Successful evaluation begins with honest assessment of process readiness. Automation amplifies existing processes—if those processes are broken, automation will execute broken workflows faster and at greater scale.
As Marcos Marrero, CISO at HIG Capital, explained in the webinar: "Don't automate just for the sake of automating. Clean up your processes first... automating the thirteen steps in a broken process is not going to yield the outcome that you want."
Integration complexity mapping helps identify which automation platforms can realistically connect with your existing stack. Enterprise environments typically include legacy systems that newer tools may struggle to support. This is where architectural approach matters: while some platforms require rip-and-replace deployments, Abnormal integrates via API alongside existing email security infrastructure, enhancing detection capabilities without disrupting established workflows.

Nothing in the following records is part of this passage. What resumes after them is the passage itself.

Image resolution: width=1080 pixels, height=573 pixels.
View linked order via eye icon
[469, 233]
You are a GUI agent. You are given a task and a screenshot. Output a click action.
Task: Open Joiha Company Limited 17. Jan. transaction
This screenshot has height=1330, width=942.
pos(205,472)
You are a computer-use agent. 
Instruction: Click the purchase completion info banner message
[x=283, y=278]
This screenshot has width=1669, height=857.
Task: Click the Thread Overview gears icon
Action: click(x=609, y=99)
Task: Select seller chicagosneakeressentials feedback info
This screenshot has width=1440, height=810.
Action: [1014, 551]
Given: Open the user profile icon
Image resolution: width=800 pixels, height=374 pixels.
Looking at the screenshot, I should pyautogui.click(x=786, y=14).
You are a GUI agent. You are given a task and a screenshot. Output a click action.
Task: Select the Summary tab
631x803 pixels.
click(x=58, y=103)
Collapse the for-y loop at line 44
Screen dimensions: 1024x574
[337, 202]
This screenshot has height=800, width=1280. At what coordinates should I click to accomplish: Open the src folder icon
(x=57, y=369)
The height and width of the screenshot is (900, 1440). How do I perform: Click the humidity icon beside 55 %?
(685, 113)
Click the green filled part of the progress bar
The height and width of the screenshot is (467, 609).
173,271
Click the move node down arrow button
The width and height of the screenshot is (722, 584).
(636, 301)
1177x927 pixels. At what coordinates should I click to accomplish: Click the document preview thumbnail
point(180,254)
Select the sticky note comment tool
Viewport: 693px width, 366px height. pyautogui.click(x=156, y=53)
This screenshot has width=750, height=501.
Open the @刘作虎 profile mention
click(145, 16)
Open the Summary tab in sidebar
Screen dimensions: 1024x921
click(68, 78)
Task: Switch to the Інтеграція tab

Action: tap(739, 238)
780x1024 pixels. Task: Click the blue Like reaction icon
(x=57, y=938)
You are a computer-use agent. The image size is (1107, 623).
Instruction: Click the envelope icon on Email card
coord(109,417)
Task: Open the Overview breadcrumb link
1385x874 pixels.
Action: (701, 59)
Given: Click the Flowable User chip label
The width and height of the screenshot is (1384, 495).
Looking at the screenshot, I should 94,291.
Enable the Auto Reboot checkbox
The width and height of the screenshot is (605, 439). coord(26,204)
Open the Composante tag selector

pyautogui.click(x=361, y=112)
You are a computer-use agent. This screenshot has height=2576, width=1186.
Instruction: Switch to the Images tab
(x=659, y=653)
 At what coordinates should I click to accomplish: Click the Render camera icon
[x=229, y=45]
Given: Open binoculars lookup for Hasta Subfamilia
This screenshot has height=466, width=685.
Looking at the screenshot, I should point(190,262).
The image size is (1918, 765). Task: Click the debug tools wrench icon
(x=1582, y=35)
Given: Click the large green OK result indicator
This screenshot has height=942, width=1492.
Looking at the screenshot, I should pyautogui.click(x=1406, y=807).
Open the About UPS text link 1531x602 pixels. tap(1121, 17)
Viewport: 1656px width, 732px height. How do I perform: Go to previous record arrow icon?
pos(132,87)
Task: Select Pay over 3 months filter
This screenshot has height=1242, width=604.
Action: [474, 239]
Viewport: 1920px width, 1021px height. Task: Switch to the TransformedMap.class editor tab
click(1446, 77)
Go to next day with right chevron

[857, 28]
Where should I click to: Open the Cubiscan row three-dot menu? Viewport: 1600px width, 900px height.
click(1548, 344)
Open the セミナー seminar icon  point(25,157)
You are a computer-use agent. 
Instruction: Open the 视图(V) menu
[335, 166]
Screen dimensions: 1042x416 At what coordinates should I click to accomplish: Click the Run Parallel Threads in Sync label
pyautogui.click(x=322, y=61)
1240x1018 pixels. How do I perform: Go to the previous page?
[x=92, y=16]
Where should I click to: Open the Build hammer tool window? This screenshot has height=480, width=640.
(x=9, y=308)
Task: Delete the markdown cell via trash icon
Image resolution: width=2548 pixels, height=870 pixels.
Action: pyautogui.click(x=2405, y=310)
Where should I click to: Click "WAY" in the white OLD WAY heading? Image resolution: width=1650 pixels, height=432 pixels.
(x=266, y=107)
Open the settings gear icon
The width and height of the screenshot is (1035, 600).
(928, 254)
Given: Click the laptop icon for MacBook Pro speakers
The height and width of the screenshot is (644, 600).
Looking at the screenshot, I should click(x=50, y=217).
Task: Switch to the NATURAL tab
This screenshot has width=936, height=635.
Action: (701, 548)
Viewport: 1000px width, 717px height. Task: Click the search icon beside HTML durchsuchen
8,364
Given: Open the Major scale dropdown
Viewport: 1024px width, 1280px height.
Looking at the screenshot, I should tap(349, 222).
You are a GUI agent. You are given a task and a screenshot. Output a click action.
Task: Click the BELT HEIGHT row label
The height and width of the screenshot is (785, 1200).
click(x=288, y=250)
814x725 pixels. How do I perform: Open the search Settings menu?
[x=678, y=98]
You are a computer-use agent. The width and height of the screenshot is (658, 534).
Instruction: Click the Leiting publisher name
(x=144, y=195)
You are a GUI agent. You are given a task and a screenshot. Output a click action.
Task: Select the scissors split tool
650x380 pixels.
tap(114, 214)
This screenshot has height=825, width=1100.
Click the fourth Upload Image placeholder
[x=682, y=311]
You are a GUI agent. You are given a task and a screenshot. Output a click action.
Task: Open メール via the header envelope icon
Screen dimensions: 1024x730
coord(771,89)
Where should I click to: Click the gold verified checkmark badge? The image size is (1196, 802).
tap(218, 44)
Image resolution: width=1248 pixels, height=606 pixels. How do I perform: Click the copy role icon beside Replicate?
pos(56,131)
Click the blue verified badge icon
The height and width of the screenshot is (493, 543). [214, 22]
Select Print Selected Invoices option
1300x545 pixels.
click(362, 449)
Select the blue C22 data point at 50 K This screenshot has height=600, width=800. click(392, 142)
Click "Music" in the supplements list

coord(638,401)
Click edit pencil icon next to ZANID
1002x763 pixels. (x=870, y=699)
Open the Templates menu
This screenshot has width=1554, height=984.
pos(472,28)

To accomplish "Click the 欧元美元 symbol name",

Enterprise-specific evaluation criteria include multi-tenant architecture support for complex organizational structures, advanced RBAC for granular access control, enterprise support SLAs that match your operational requirements, and multi-region deployment capabilities for global operations.
TCO calculation must extend beyond license costs to include implementation services, training, ongoing maintenance, and the engineering resources necessary to maintain integrations and playbooks over time. Platforms that deploy in minutes rather than weeks—and require minimal ongoing configuration—deliver faster time to value and lower total cost of ownership.
Vendor consolidation potential deserves consideration given the tool sprawl common in enterprise environments. Platforms that can absorb functionality from multiple point solutions reduce operational complexity and management overhead.